§ **DOCUMENT SEGMENT**:
The mystery of the eighth continent
By P. Lal

PLATO spoke of it some 2500 years ago. Oceanographers have discovered what look like its vestiges, on the floor of the Atlantic. Writers have written about it. Libraries have catalogued it under the category of legends. The scientific community, by and large, has denied that it ever existed.

Yet, there are reasons to believe that Atlantis, the eighth continent, once existed, in the middle of the Atlantic, roughly between Spain, Africa and the Americas, and sank some 11,500 years ago, into the ocean, where it now rests at the bottom.

According to Plato, Atlantis had a powerful empire, with influence on and trade with, the countries on both sides of the Atlantic, the eastern American and the western African and European coasts. It was larger than Libya and Asia put together (here, Libya means North Africa and Asia means Asia minor and parts of the Middle East), from where one could pass through the whole of the "opposite continent". Plato’s reference to the "Opposite Continent" came to be true 2000 years after him, when America was discovered by Columbus. There is no reason why his account of the Atlantis should also not be true.

Plato ascribed his knowledge of Atlantis to the account possessed by Solon, the Athenian law-giver, which he obtained during a journey he made to Egypt. Solon had initially received the information from Egyptian priests who, in turn, had derived the knowledge from hieroglyphics inscribed on temple columns.

It is believed that Atlantis not only had trade relations with Egypt but several of its survivors fled to Egypt as also to other parts of the world when catastrophe struck the Atlantis.

Memories of a vanished island are also preserved in the myths and traditions of the countries and the people all along the Atlantic littoral — on both sides of the ocean. The memory also seems to be instinctively shared even by animals, as eels swim from fresh water rivers in America and Europe, to the Sargasso Sea in the Atlantic, to spawn and die, and migratory birds, during their flight from Europe to South America, circle over the same area, as if looking for a land which once existed and where they rested for a while.

Reference to the Atlantis is found in the ancient literature and records of the people in various parts of the world. Thus, in the Puranas and the Mahabharata of India, there is a mention of Attala, "the white island", a continent located in the western ocean, half a world away from India. In these very texts and some others, the world Atyantika has been used in relation to the final catastrophic destruction. Some of the tribes of north-western Africa near the Atlantic coast were described by ancient writers as Atlantes and Atlantioi who were descendants of Atlantean colonists. The Berber tribes of North Africa believe that there was a kingdom of Attala, off the African coast, with riches of gold and silver which sank into the see in antiquity and which will re-surface one day. It is believed by the Portuguese that Atlantida once existed near Portugal and parts of it, the Azores islands, are still jutting out their peaks from under the sea.

§ **RECORDED DATA**:
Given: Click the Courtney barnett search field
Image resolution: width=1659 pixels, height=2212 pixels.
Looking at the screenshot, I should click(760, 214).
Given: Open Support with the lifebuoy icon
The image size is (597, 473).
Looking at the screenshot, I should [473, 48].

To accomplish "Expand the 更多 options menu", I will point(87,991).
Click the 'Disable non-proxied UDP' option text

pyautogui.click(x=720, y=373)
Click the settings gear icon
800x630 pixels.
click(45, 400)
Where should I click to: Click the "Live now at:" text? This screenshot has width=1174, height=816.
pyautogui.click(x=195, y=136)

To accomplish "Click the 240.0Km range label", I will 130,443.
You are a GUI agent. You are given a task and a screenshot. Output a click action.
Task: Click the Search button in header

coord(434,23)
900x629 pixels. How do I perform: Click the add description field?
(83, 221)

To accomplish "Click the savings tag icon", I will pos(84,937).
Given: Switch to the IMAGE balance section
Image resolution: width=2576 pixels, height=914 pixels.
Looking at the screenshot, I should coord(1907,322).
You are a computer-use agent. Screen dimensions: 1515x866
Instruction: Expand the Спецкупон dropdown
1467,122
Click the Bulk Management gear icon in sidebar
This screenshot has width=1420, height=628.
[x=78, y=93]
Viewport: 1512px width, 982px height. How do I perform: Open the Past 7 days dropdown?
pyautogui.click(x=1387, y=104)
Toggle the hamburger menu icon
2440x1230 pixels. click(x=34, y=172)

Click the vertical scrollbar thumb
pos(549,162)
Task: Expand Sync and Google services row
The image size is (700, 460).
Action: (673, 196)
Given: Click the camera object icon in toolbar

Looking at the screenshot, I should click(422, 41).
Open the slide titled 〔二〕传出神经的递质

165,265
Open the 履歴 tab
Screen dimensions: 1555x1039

§ **WORK INSTRUCTIONS**:
(1) Reproduce the passage of the Atlantis article that begins at the words "The mystery of" and stops after "it ever existed.".
(2) Condense the paragraph of the Atlantis article that opens with "Plato ascribed his knowledge" into one sentence that keeps its chain of sources.
The records that come after the Atlantis article are separate material.

§ **LIST OF SOLUTIONS**:
(1)
The mystery of the eighth continent
By P. Lal

PLATO spoke of it some 2500 years ago. Oceanographers have discovered what look like its vestiges, on the floor of the Atlantic. Writers have written about it. Libraries have catalogued it under the category of legends. The scientific community, by and large, has denied that it ever existed.

(2) Plato credited his knowledge of Atlantis to Solon, the Athenian law-giver, who obtained it on a journey to Egypt from Egyptian priests, who had drawn it from hieroglyphics inscribed on temple columns.